Begitu banyak pola yang bisa kita hubungkan dari pemahaman tentang tokoh sejarah maupun karakter rekaan yang diciptakan dengan cita-cita mulia. Semoga perjalanan kita sebagai anggota keluarga selalu diperkaya dengan pengalaman bermakna. Sebagaiman Kartini yang menunjukkan kepeduliannya pada semua, salah satu tanggung jawab terpenting kita di masa di mana individualisme dan kompetisi makin mendominasi dunia, adalah terus menggemakan pengasuhan sebagai urusan bersama.

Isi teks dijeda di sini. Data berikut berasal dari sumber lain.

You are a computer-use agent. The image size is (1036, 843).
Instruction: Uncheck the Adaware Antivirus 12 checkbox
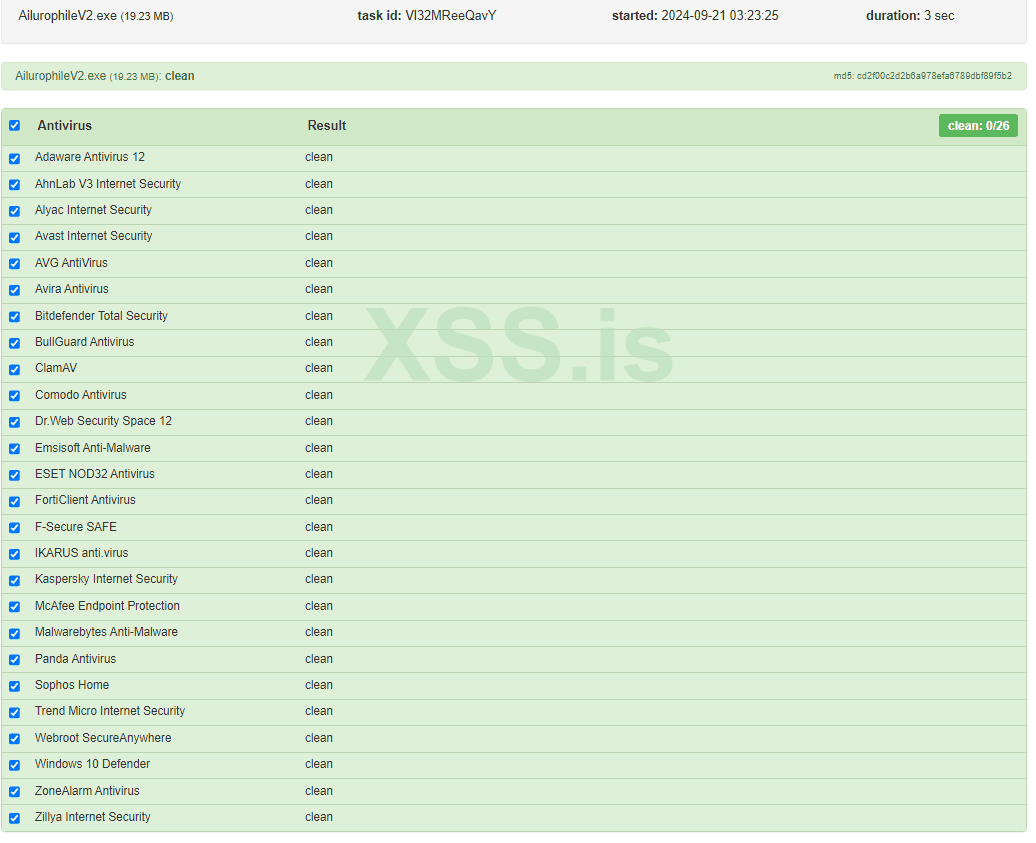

Jasa Kartini akan abadi sepanjang masa, upaya dari semua yang terlibat di film “Dua Hati Biru” (dan sebelumnya di “Dua Garis Biru”) juga saya yakini akan membawa dampak jangka panjang pada perubahan paradigma dan di praktik pengasuhan kita!
ADVERTISEMENT
Yayasan Rangkul Keluarga Kita Berdaya (@KeluargaKita) menyelenggarakan pendidikan keluarga, dijalankan rutin oleh Relawan di ratusan kota/kabupaten di Indonesia. Beberapa bentuk kelasnya untuk berbagi cerita, ditampilkan dengan otentik di film “Dua Hati Biru”, salah satunya saat Bima dan Dara membaca buku serta berlatih teknik komunikasi efektif bersama orangtua di sekitar tempat tinggalnya.
Tidak ada orangtua dan keluarga yang sempurna, mari terus berkembang bersama demi dunia yang damai, berkeadilan dan berkelanjutan bagi anak laki-laki dan perempuan kita.